Dataset entries:
=== Begin Enclosure ===

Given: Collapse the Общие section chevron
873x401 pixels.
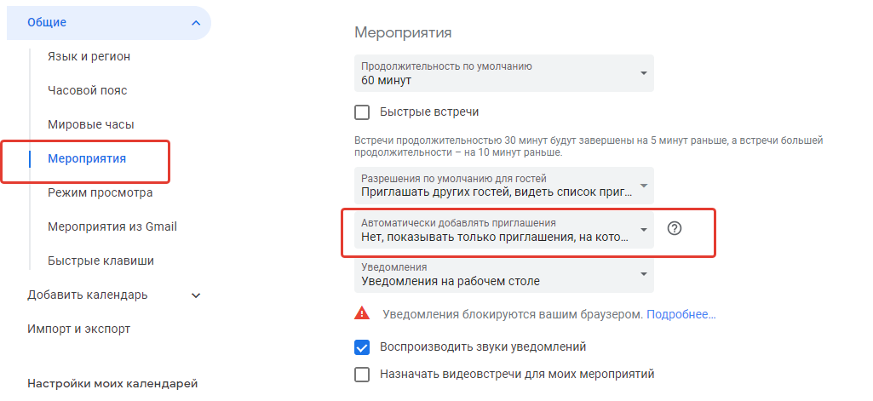Looking at the screenshot, I should pos(196,22).
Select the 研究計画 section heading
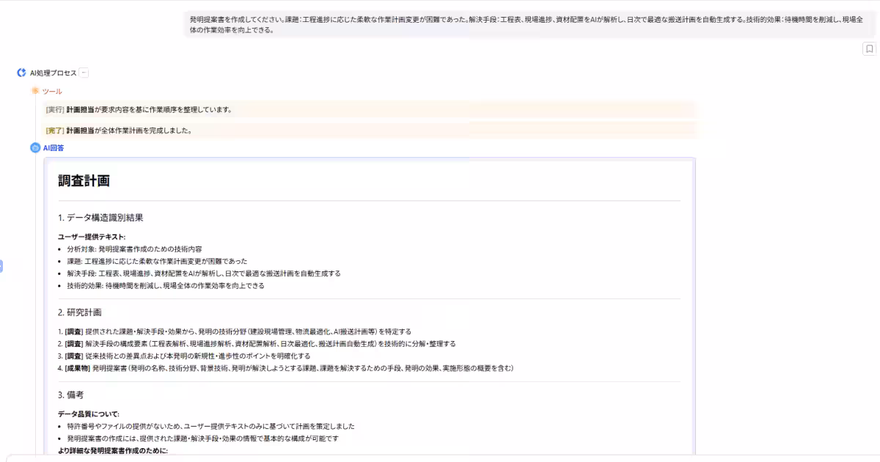 pos(81,311)
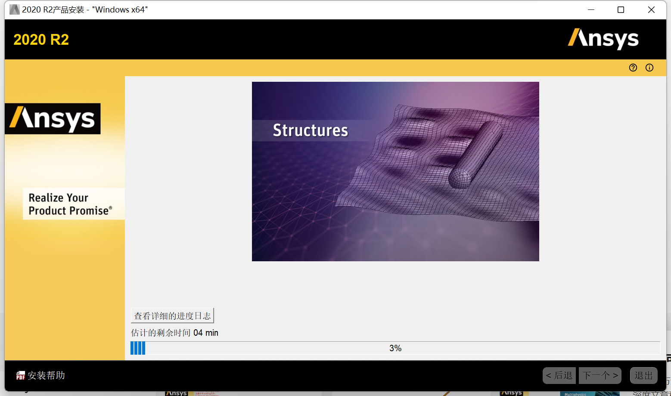Image resolution: width=671 pixels, height=396 pixels.
Task: Click the Realize Your Product Promise banner
Action: click(72, 204)
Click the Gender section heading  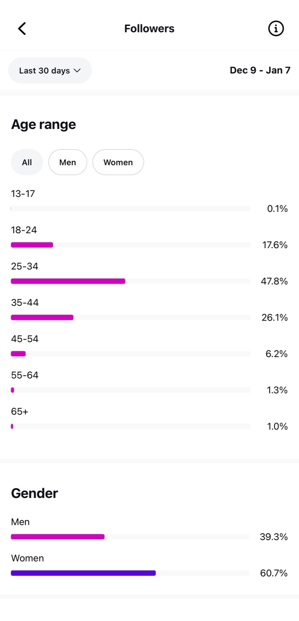(x=34, y=493)
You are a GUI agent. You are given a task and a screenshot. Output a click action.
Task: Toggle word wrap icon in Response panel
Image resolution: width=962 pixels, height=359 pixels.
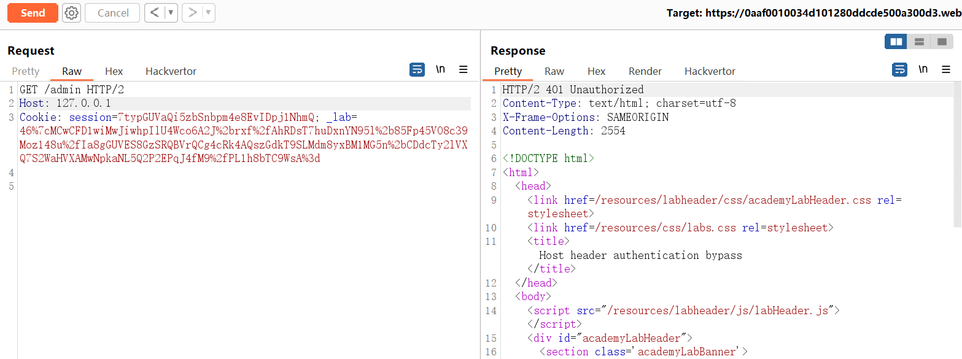click(x=899, y=70)
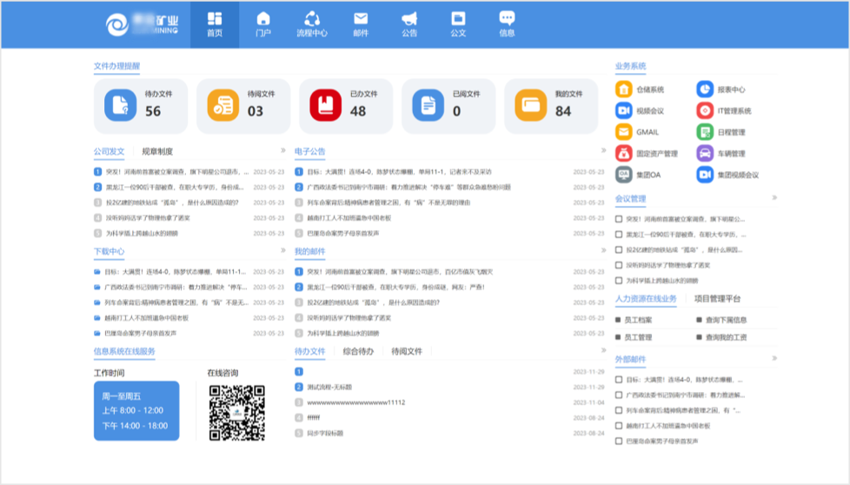Check the first 外部邮件 item checkbox

619,380
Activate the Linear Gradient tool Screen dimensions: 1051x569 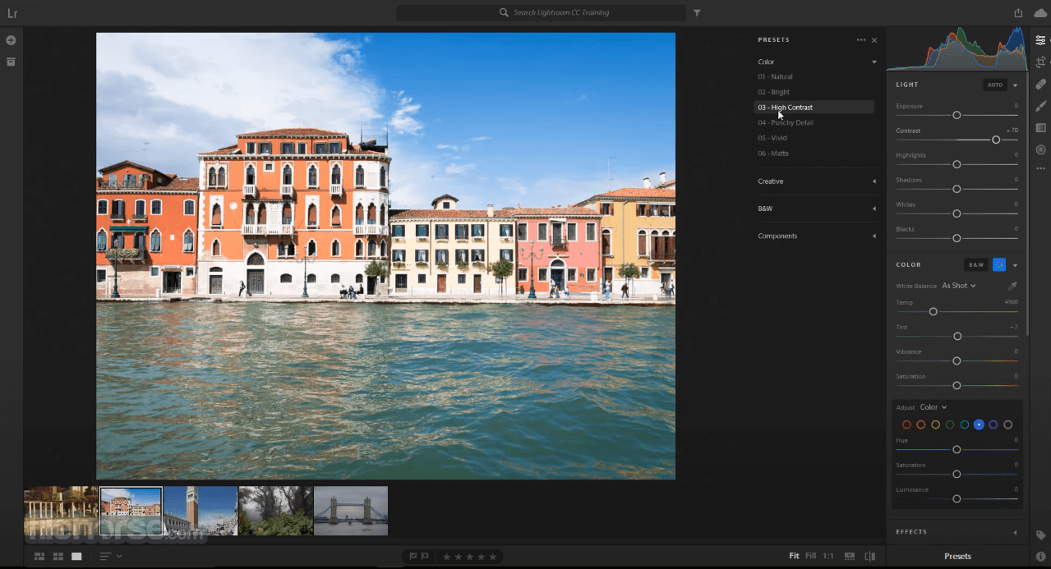1040,128
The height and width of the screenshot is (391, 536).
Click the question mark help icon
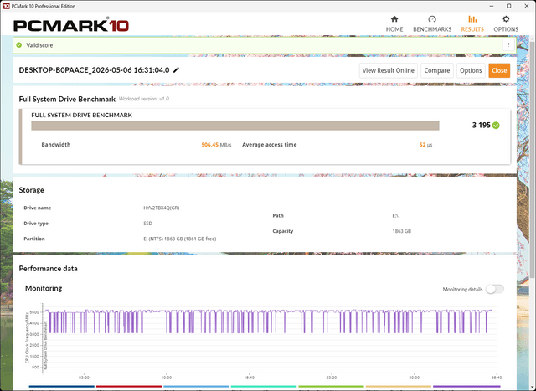[508, 45]
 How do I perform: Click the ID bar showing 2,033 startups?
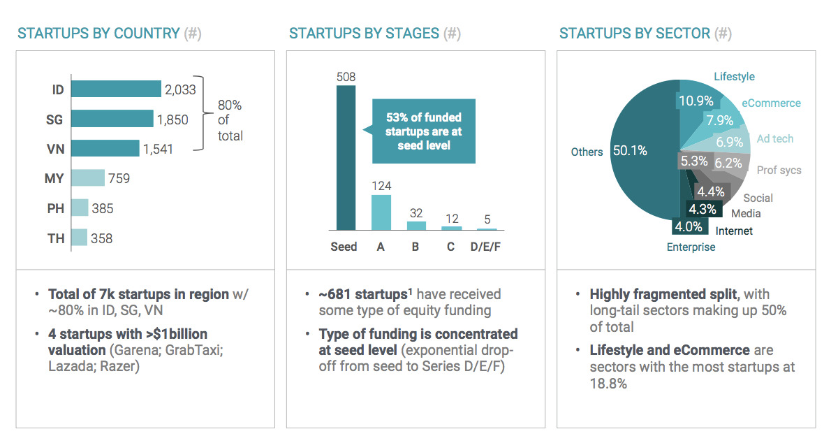(x=115, y=89)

=== End Enclosure ===

◆ ABOUT THIS TASK:
Nothing but the lines from the one holding "The height and" through the final line of the records above belongs in the answer, each retyped exactly; omit the pictures.

◆ COMPLETED EXERCISE:
The height and width of the screenshot is (391, 536).
Click the question mark help icon
[508, 45]
 How do I perform: Click the ID bar showing 2,033 startups?
(x=115, y=89)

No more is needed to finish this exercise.